## begin Excerpted text

If you're already using underscore.js, then here's another option using _.uniq:

function allEqual(arr) {
    return _.uniq(arr).length === 1;
}

_.uniq returns a duplicate-free version of the array. If all the values are the same, then the length will be 1.

As mentioned in the comments, given that you may expect an empty array to return true, then you should also check for that case:

function allEqual(arr) {
    return arr.length === 0 || _.uniq(arr).length === 1;
}
2
  • But if array is empty, your answer will return false. While I think it should be true. Changing to .length <= 1 shall be enough though. Mar 22 '17 at 11:43
  • @Kasztan that's a fair point. I've updated my answer to cover that case.
    – Tom Fenech
    Mar 22 '17 at 13:29
10

Shortest answer using underscore/lodash

function elementsEqual(arr) {
    return !_.without(arr, arr[0]).length
}

spec:

elementsEqual(null) // throws error
elementsEqual([]) // true
elementsEqual({}) // true
elementsEqual([1]) // true
elementsEqual([1,2]) // false
elementsEqual(NaN) // true

edit:

Or even shorter, inspired by Tom's answer:

function elementsEqual2(arr) {
    return _.uniq(arr).length <= 1;
}

spec:

elementsEqual2(null) // true (beware, it's different than above)
elementsEqual2([]) // true
elementsEqual2({}) // true
elementsEqual2([1]) // true
elementsEqual2([1,2]) // false
elementsEqual2(NaN) // true
6

Yes, you can check it also using filter as below, very simple, checking every values are the same as the first one:

//ES6
function sameValues(arr) {
  return arr.filter((v,i,a)=>v===a[0]).length === arr.length;
} 

also can be done using every method on the array:

//ES6
function sameValues(arr) {
  return arr.every((v,i,a)=>v===a[0]);
} 

and you can check your arrays like below:

sameValues(['a', 'a', 'a', 'a']); // true
sameValues(['a', 'a', 'b', 'a']); // false

Or you can add it to native Array functionalities in JavaScript if you reuse it a lot:

//ES6
Array.prototype.sameValues = Array.prototype.sameValues || function(){
 this.every((v,i,a)=>v===a[0]);
}

and you can check your arrays like below:

['a', 'a', 'a', 'a'].sameValues(); // true
['a', 'a', 'b', 'a'].sameValues(); // false
5

You can use Array.every if supported:

var equals = array.every(function(value, index, array){
    return value === array[0];
});

Alternatives approach of a loop could be something like sort

var temp = array.slice(0).sort();
var equals = temp[0] === temp[temp.length - 1];

Or, if the items are like the question, something dirty like:

var equals = array.join('').split(array[0]).join('').length === 0;

Also works.

## end Excerpted text
## begin Data excerpt

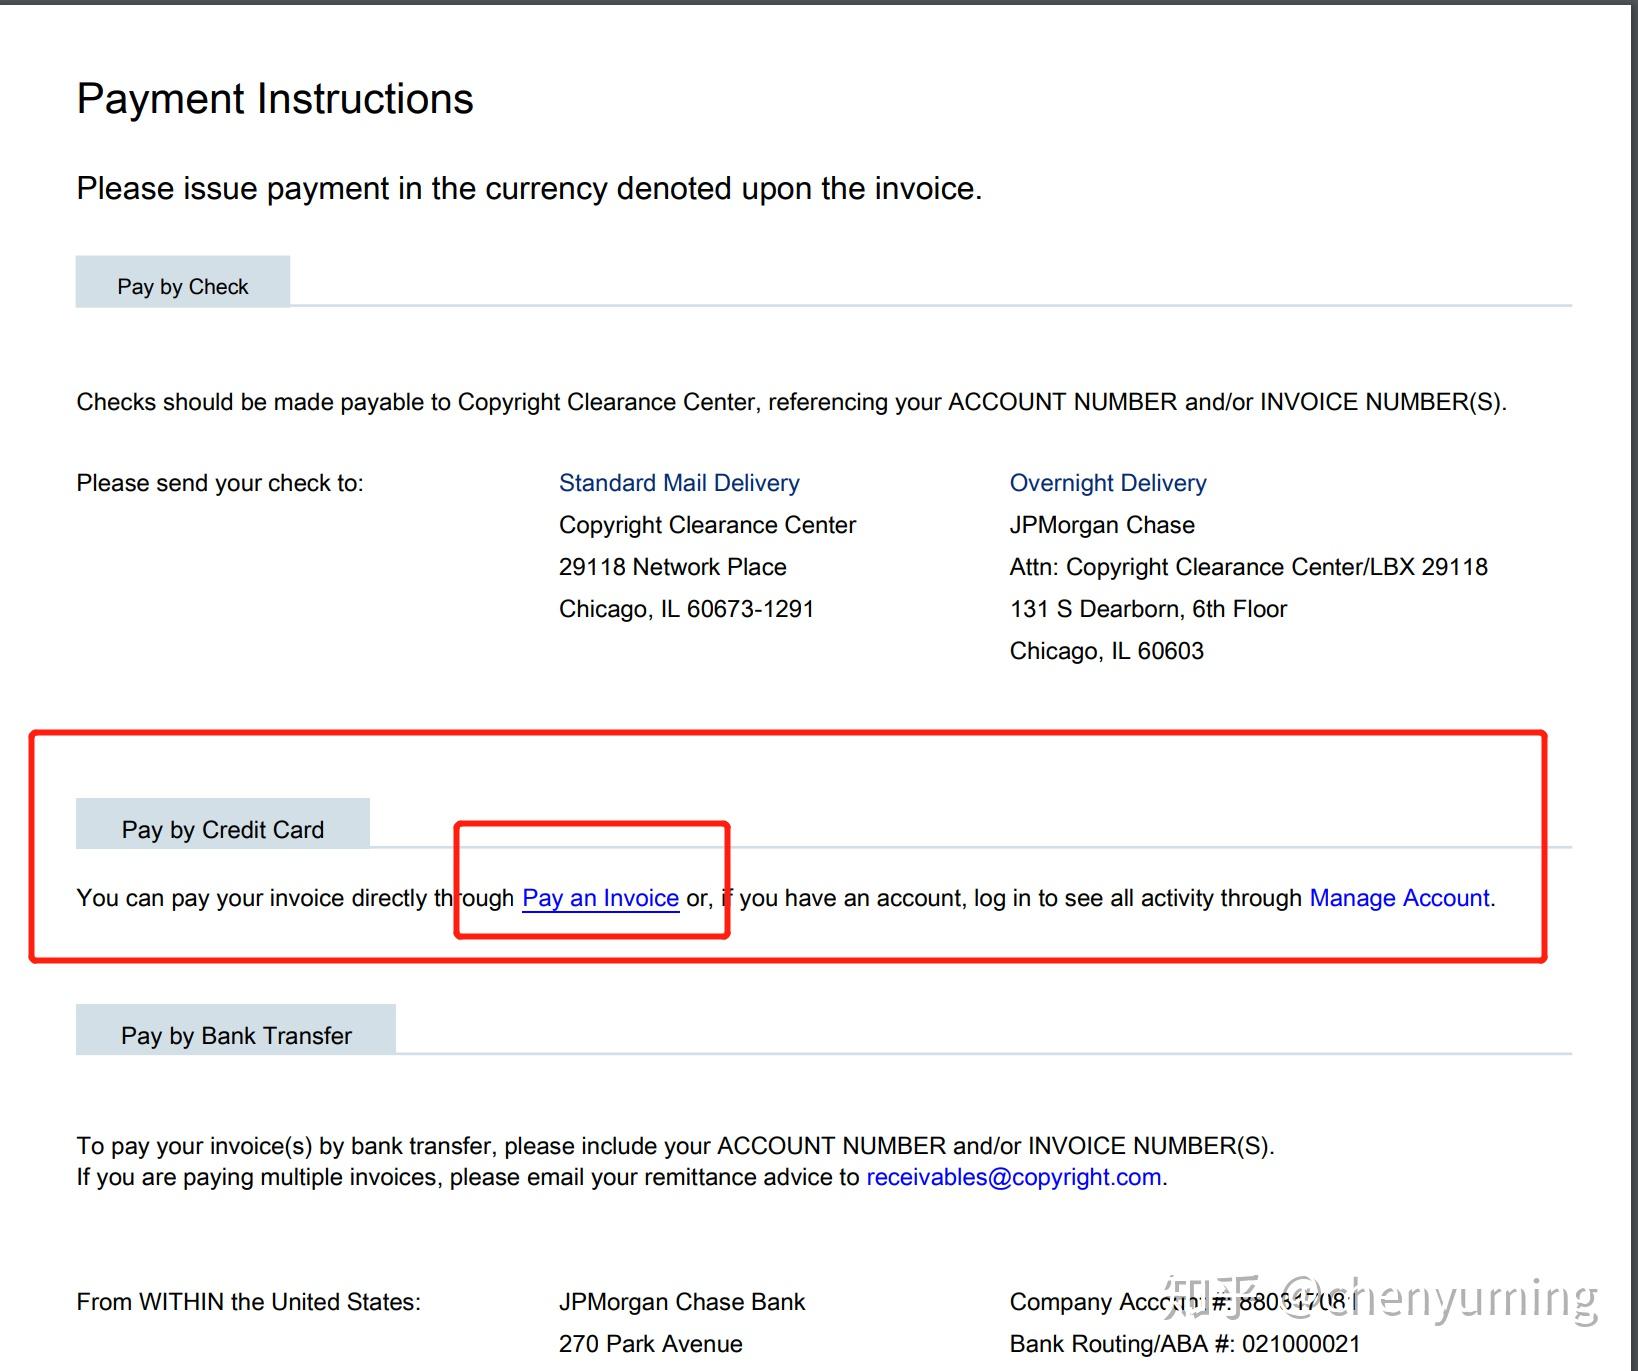Open the "Pay an Invoice" link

## end Data excerpt

▸ Aim 1
From the array-equality thread, extract the passage between "Or even shorter, inspired" and "different than above)", inclusive.
▸ Aim 2
Answer these from the array-equality thread:
(a) What does _.uniq return?
(b) What result is listed for elementsEqual(null)?
(c) Besides filter, which array method does the sameValues function use?
▸ Aim 3
Do the following statements agree with the array-equality thread? Answer yes or no for each and quote the words that decide it.
(a) A commenter thought an empty array should return true.
(b) elementsEqual2(null) gives the same result as elementsEqual(null).
(c) The sort approach compares the first and last items of a sorted copy of the array.

▸ Full output 1
Or even shorter, inspired by Tom's answer:

function elementsEqual2(arr) {
    return _.uniq(arr).length <= 1;
}

spec:

elementsEqual2(null) // true (beware, it's different than above)

▸ Full output 2
(a) A duplicate-free version of the array.
(b) It throws an error.
(c) The every method.

▸ Full output 3
(a) Yes: "While I think it should be true."
(b) No: "elementsEqual2(null) // true (beware, it's different than above)"
(c) Yes: "var equals = temp[0] === temp[temp.length - 1];"